This is the political context against which Gaye’s case needs to be understood. It is a context that is almost never mentioned in the sensationalist and thoroughly biased reporting. Nor is it mentioned when that bias piggy backs onto a tragedy – the death of a mother or a baby – and exploits that tragedy for the ends of terminating birth rights. That is women’s inalienable right to choose where, how and with whom they give birth.
The End Of Insurance For Homebirth
Homebirth began its descent in Australia with the 2001 collapse of HIH insurance. While no claims had been made against independent midwives, insurers concluded that the number of midwives seeking insurance was so small that even one claim would make it commercially unviable and therefore no replacement product was offered.
Importantly, while the government underwrote the insurance for other medical professions with the collapse of HIH, midwives were not given a cent – a reflection, one could argue, of the state’s respect for the profession and for women’s birthing choices. As former director of Homebirth Australia Justine Caines wrote in 2010, “The most obvious outcome of the refusal by both the federal and state governments to assist with midwives’ indemnity insurance has been a great reduction in the numbers of privately practicing midwives.”
A much smaller pool of independent midwives continued perilously on in private practice. This group, by definition, had to be especially committed to the principles of independent midwifery and to the pregnant and birthing women they served. As Professor of Midwifery, Hannah Dahlen put it, if anything goes wrong “there is no recourse for negligence and the midwife can face financial ruin.”
Technically Legal
The second big watershed moment for the reduction of access to homebirth was in 2009 when key legislative change, masquerading as reform, changed the registration and regulation process for midwives. New provisions contained in the Health Legislation Amendment (Midwives and Nurse Practitioners) Bill 2009 stipulated that privately practicing midwives had to have a “collaborative arrangement” in place with a doctor, usually an obstetrician, before being eligible for Medicare rebates.
As Maternity Coalition wrote in their response to the new regulations, this gave doctors “veto powers over midwives and birth choices”. It created a system of parallel regulation whereby midwives couldn’t practice without a doctor willing to sanction and support their practice; something that has proven very difficult in practice for homebirth midwives in particular.
While informal arrangements had always existed between independent midwives and doctors, the Australian Medical Association (AMA) successfully lobbied for these arrangements to be formalised requiring a doctor’s signed agreement on each and every birth contracted by a midwife. This is complex both legally and politically given the explicit opposition to homebirth by both the AMA and the Royal Australian and New Zealand College of Obstetrics and Gynaecology (RANZCOG). It essentially means finding an obstetrician or GP obstetrician whose own orientation is at odds with their profession. Of course there are obstetricians sympathetic to homebirth but there are not many, which has led to difficulties procuring “collaboration”.
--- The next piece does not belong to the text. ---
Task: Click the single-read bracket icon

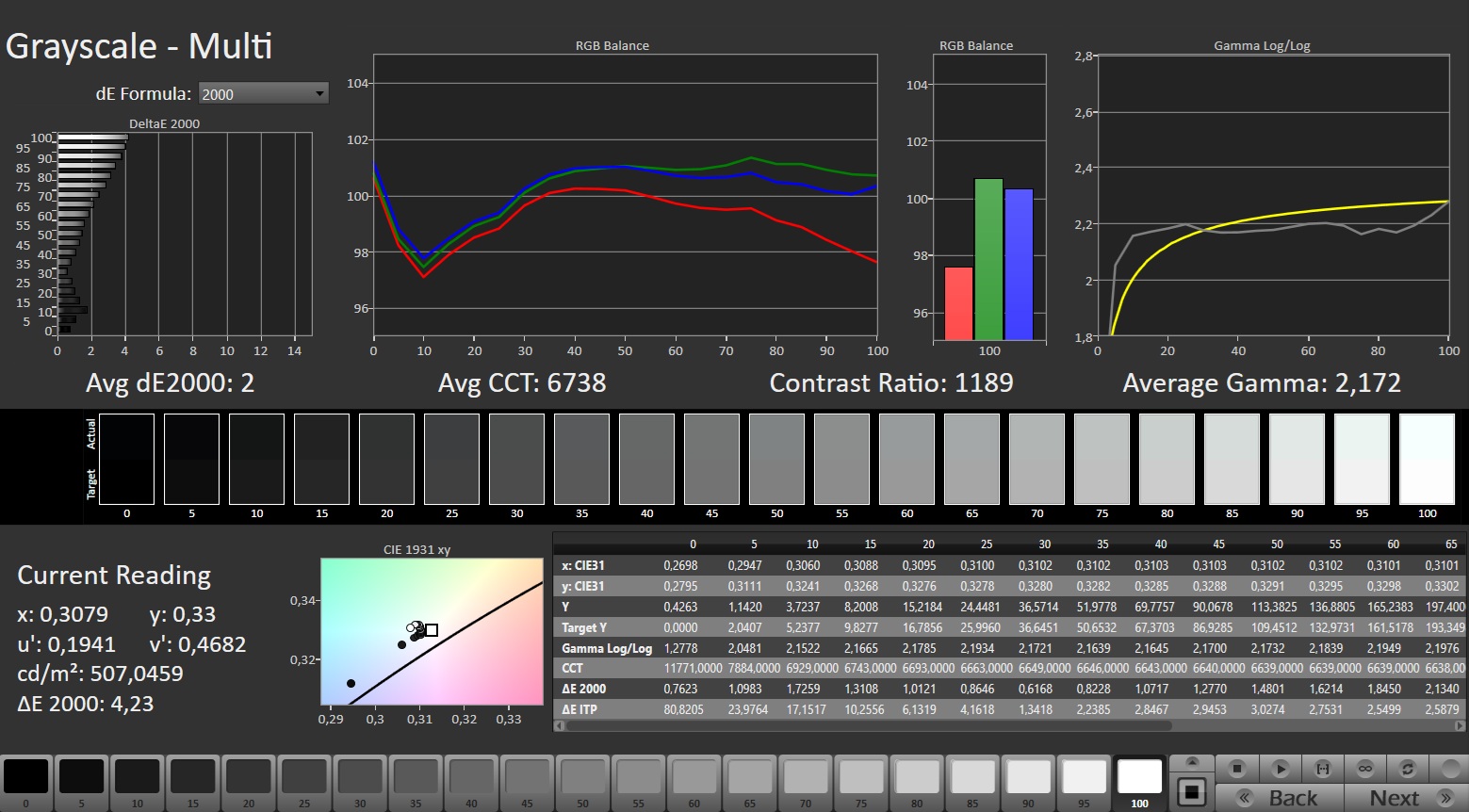Action: (1322, 769)
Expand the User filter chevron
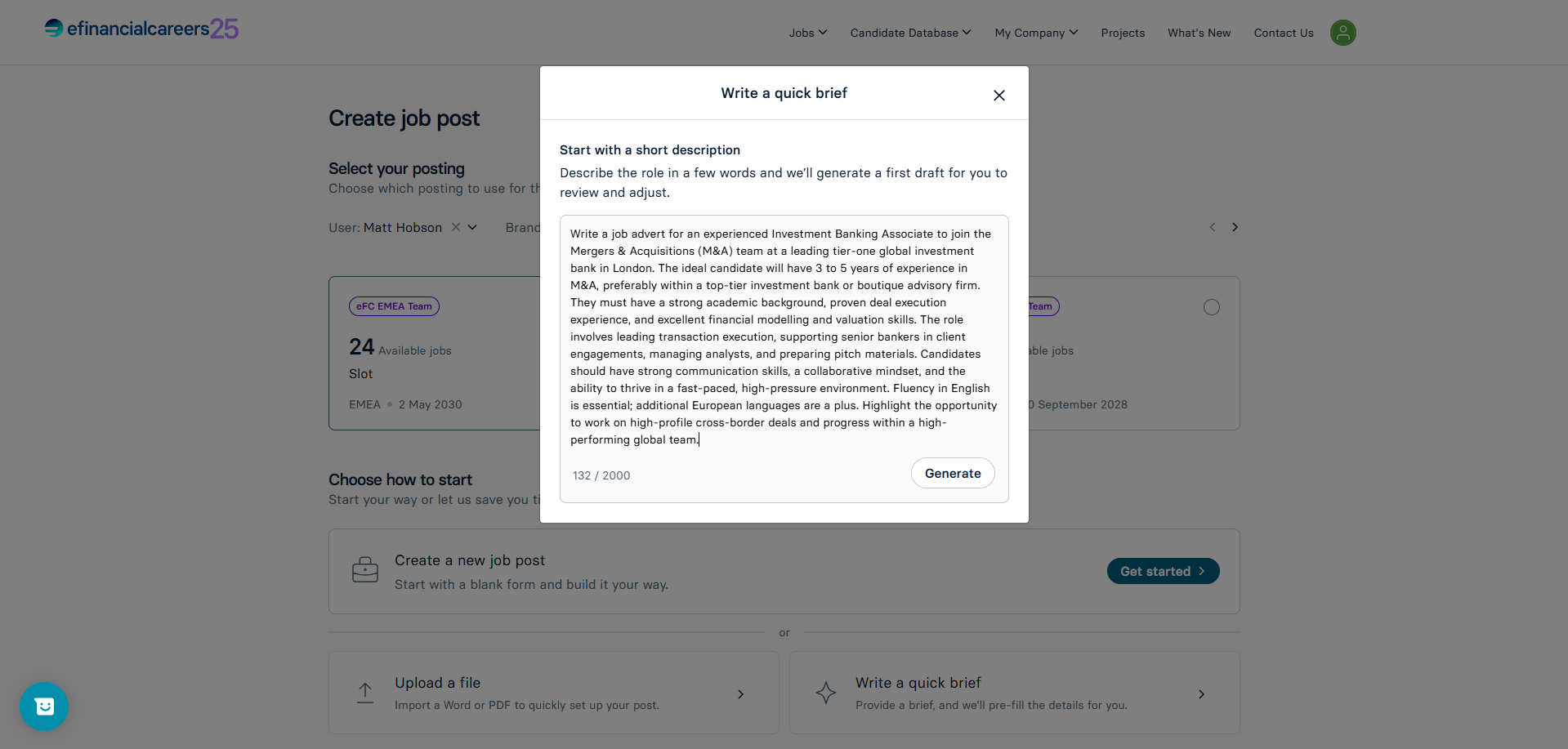The image size is (1568, 749). pos(472,227)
The critical paradigmatic and power difference between obstetrics and midwifery and beyond this also between (home) birthing mothers, insurers and the state means that this is not collaboration but control. As Dr Rachel Reed put it in an illuminating blog post on these issues”
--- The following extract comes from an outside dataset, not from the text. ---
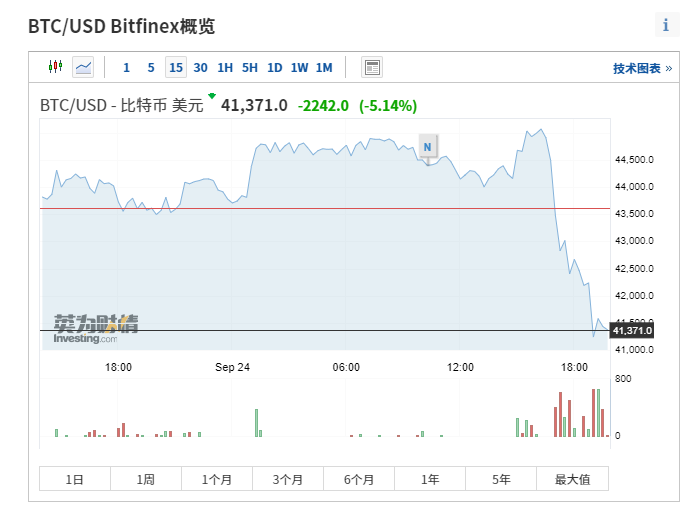
Task: Choose the 1D interval
Action: (275, 68)
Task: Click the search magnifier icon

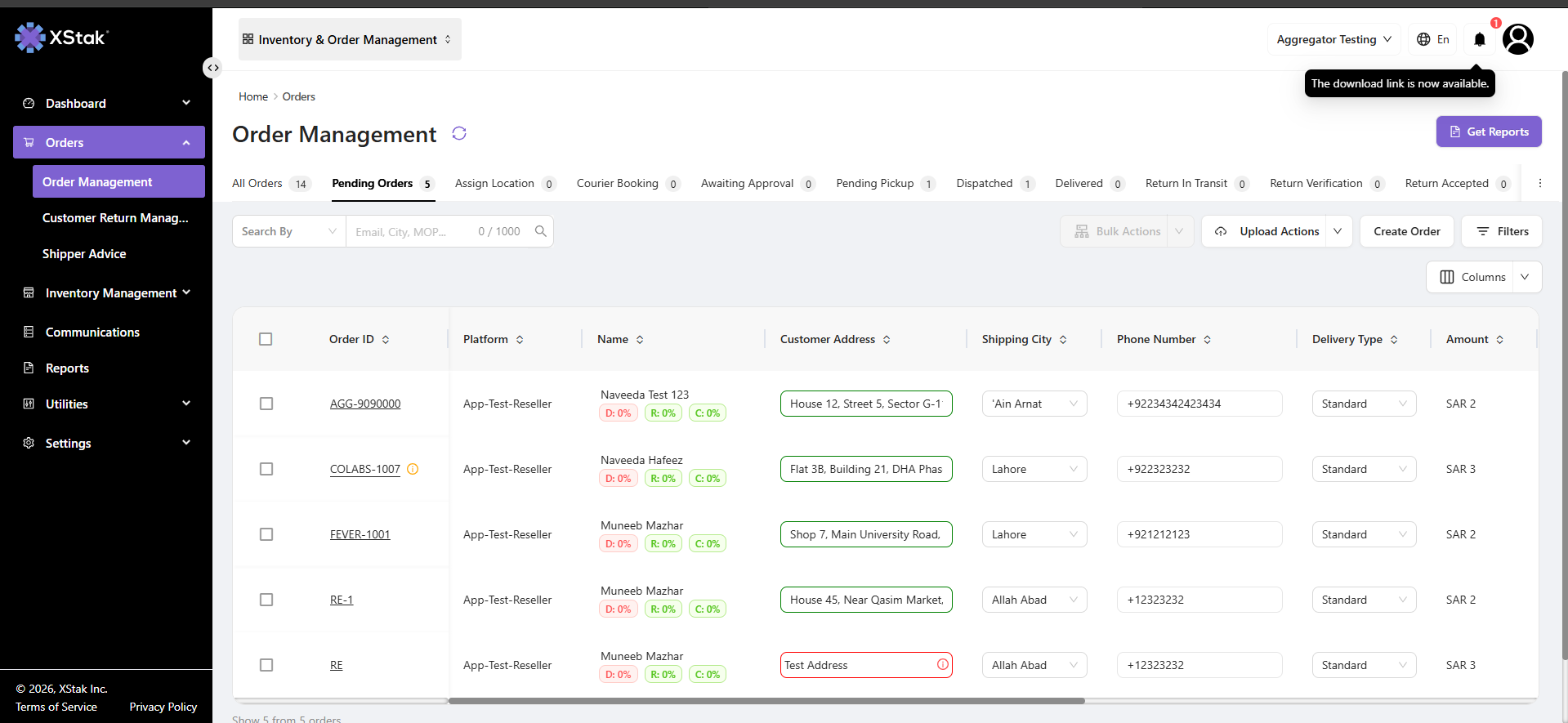Action: pos(540,231)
“The collaborative arrangement was the equivalent of requiring the manager of Woolworths to agree in writing to allow customers to buy vegetables directly from a local farmer. Not surprisingly, getting a collaborative arrangement, and therefore claiming medicare rebates, was fairly impossible.”
In addition to the political difficulties, doctors are under no obligation to collaborate and can unilaterally withdraw at any time potentially leaving homebirth midwives in a legally precarious and ethically compromised position. Do they abandon women who develop risk factors or do they stay with them and risk being in breach of the regulations? What if the doctor withdraws, how can the midwife continue to practice given the ‘collaboration’ requirement?
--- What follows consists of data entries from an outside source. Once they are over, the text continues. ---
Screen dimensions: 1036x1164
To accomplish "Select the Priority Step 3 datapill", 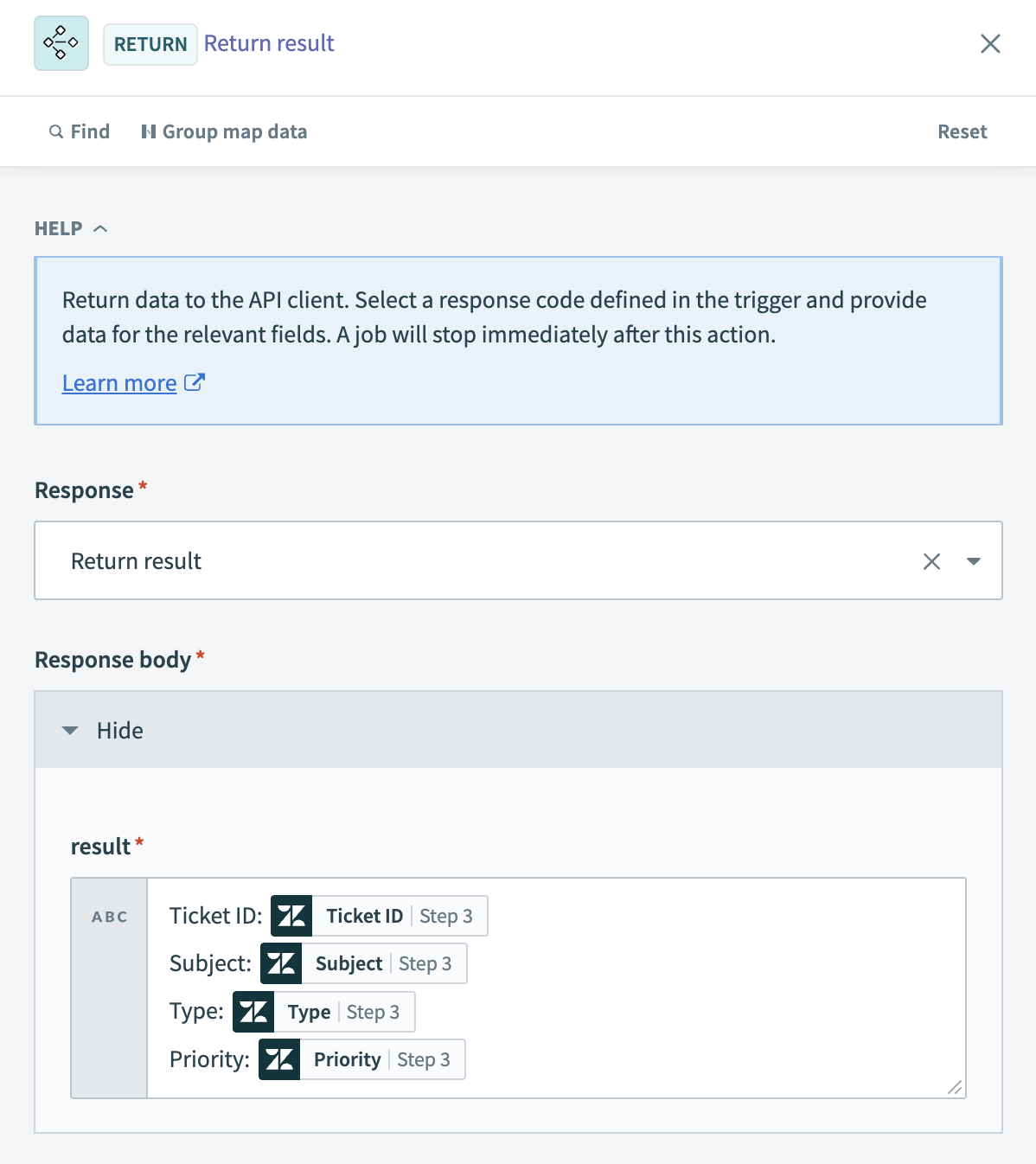I will (381, 1059).
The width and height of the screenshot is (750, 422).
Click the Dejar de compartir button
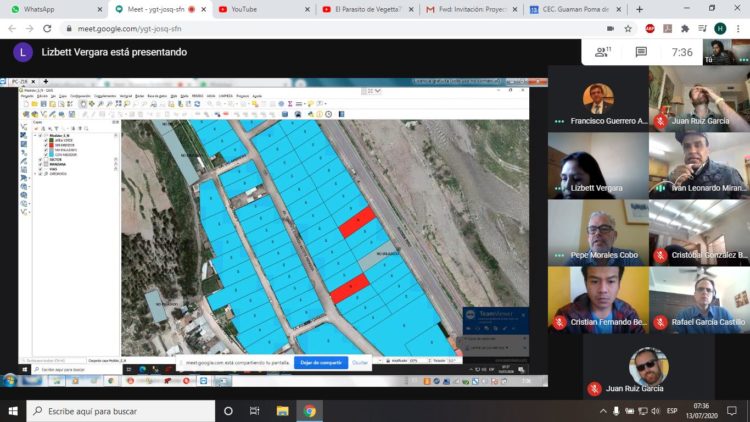point(320,362)
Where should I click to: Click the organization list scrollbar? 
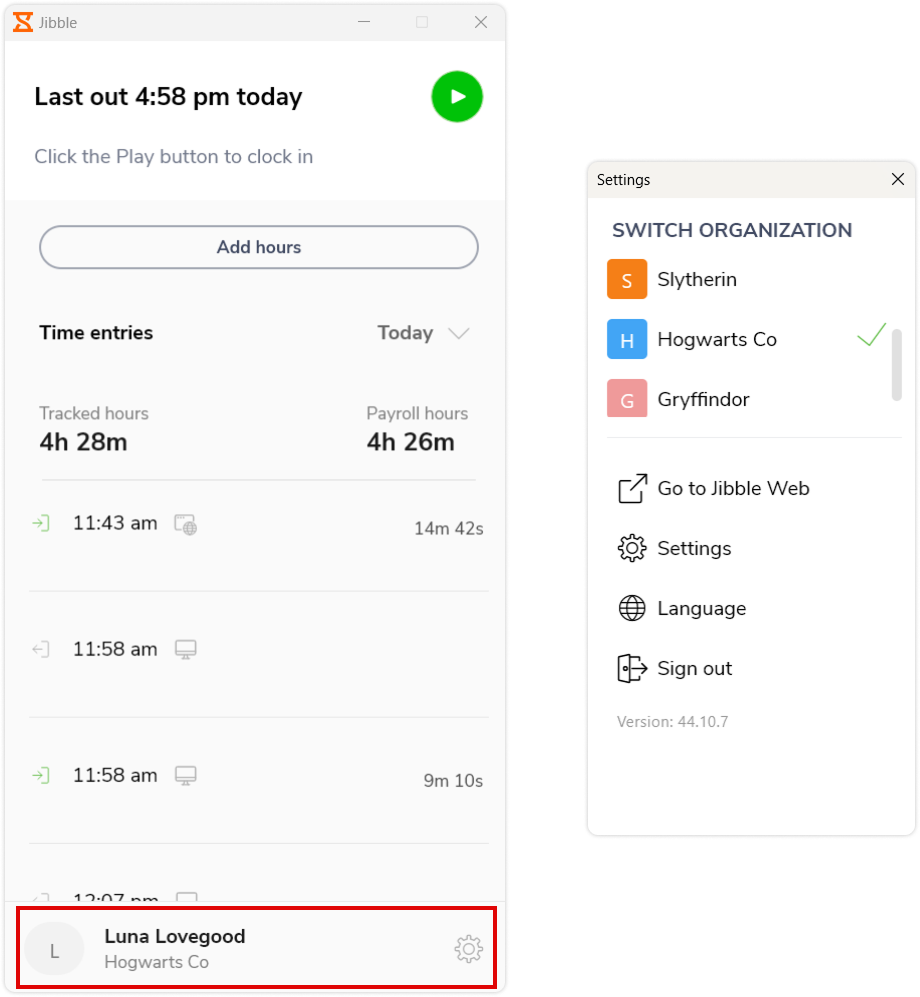(896, 365)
While the introduction of Medicare provider numbers for midwives was rightly hailed as an achievement, the new ‘collaborative arrangements’ – a euphemism if ever there was one! – undermined these reforms at their core. Moreover, despite strong lobbying, homebirth was never included in the maternity services reforms; the government concluded that it was too expensive to fund and too difficult to insure (a political choice to be sure).
Ultimately, the government took its lead from the AMA and RANZCOG in their opposition to homebirth. Notwithstanding large scale studies demonstrating the safety of homebirth for low risk women (an evidence base that has only grown since), the government elected not to fund homebirth.
This would have left homebirth out of social legitimacy and funding; in other words, it would have left it where it had always been. However, the concurrent establishment of a national system of registration through the Australian Health Practitioners Regulation Agency (AHPRA) in 2010, brought a new requirement that all practitioners, including independent midwives, hold professional indemnity insurance as a condition of registration.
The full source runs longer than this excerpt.